• **Supplied material**:
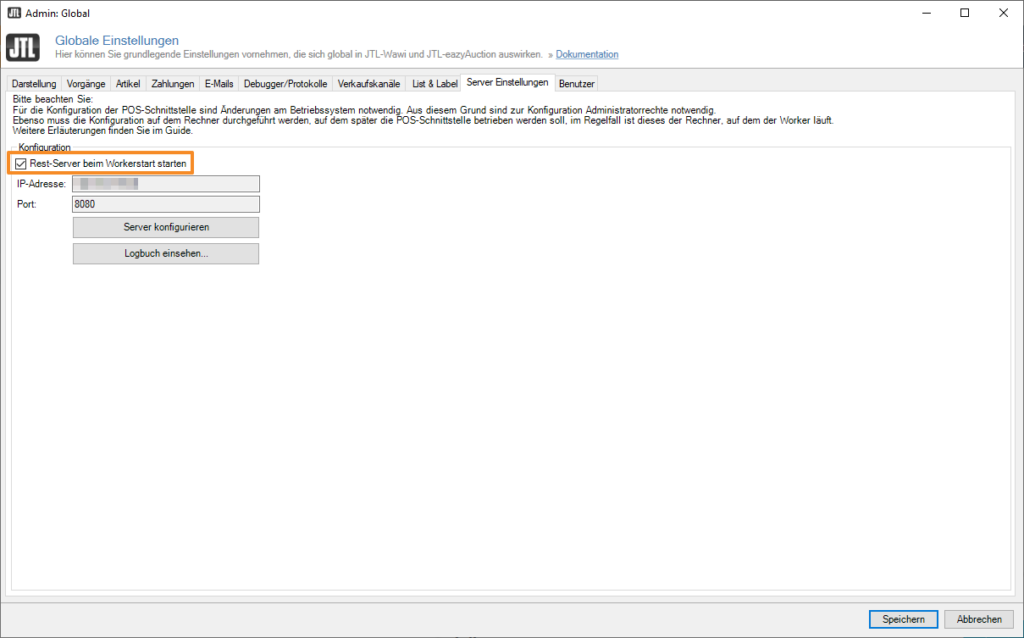The height and width of the screenshot is (638, 1024).
Task: Click the Port field showing 8080
Action: point(165,204)
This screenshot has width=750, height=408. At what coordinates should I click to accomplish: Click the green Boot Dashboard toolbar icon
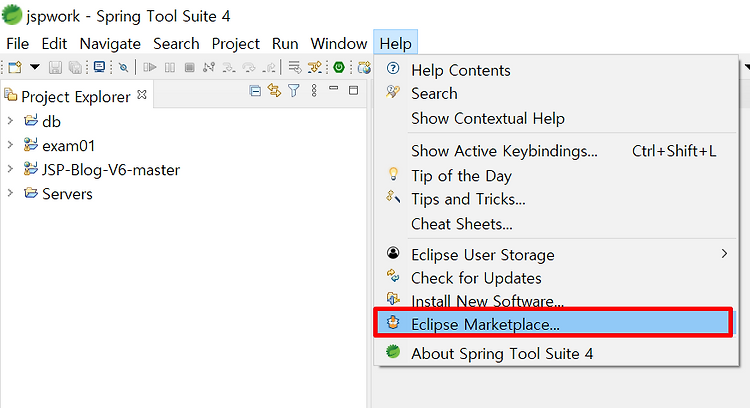coord(339,67)
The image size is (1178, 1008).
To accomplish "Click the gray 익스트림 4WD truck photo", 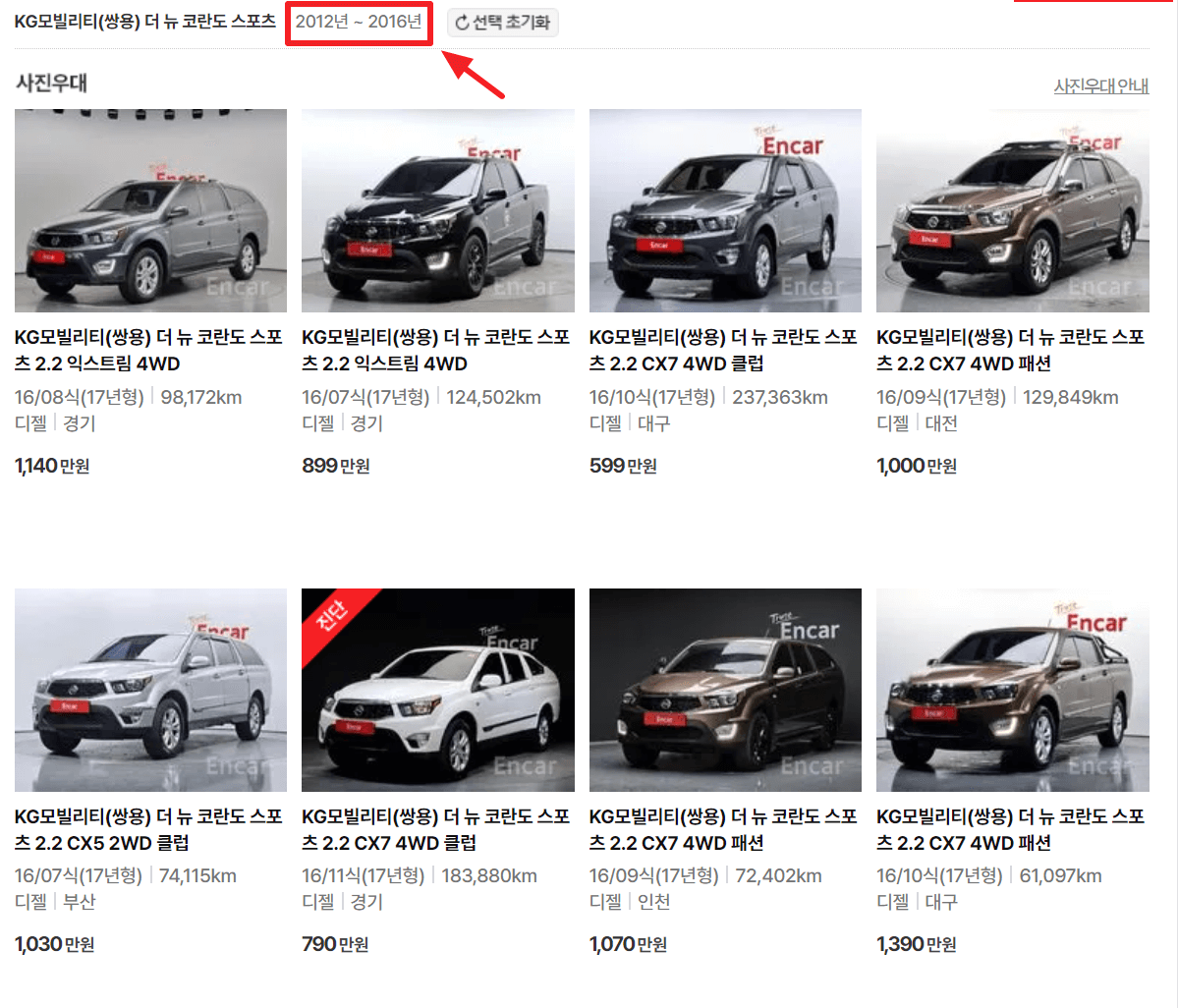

• **What to work on**: Extract the run of lines beginning with the line that holds "This screenshot has" and ending at the last line of the data, inclusive. Exclude any pictures from the copy.

• **Exercise response**:
This screenshot has width=750, height=408. At what coordinates should I click to accomplish: Click the green Boot Dashboard toolbar icon
coord(339,67)
The image size is (1178, 1008).
To accomplish "Click the gray 익스트림 4WD truck photo", 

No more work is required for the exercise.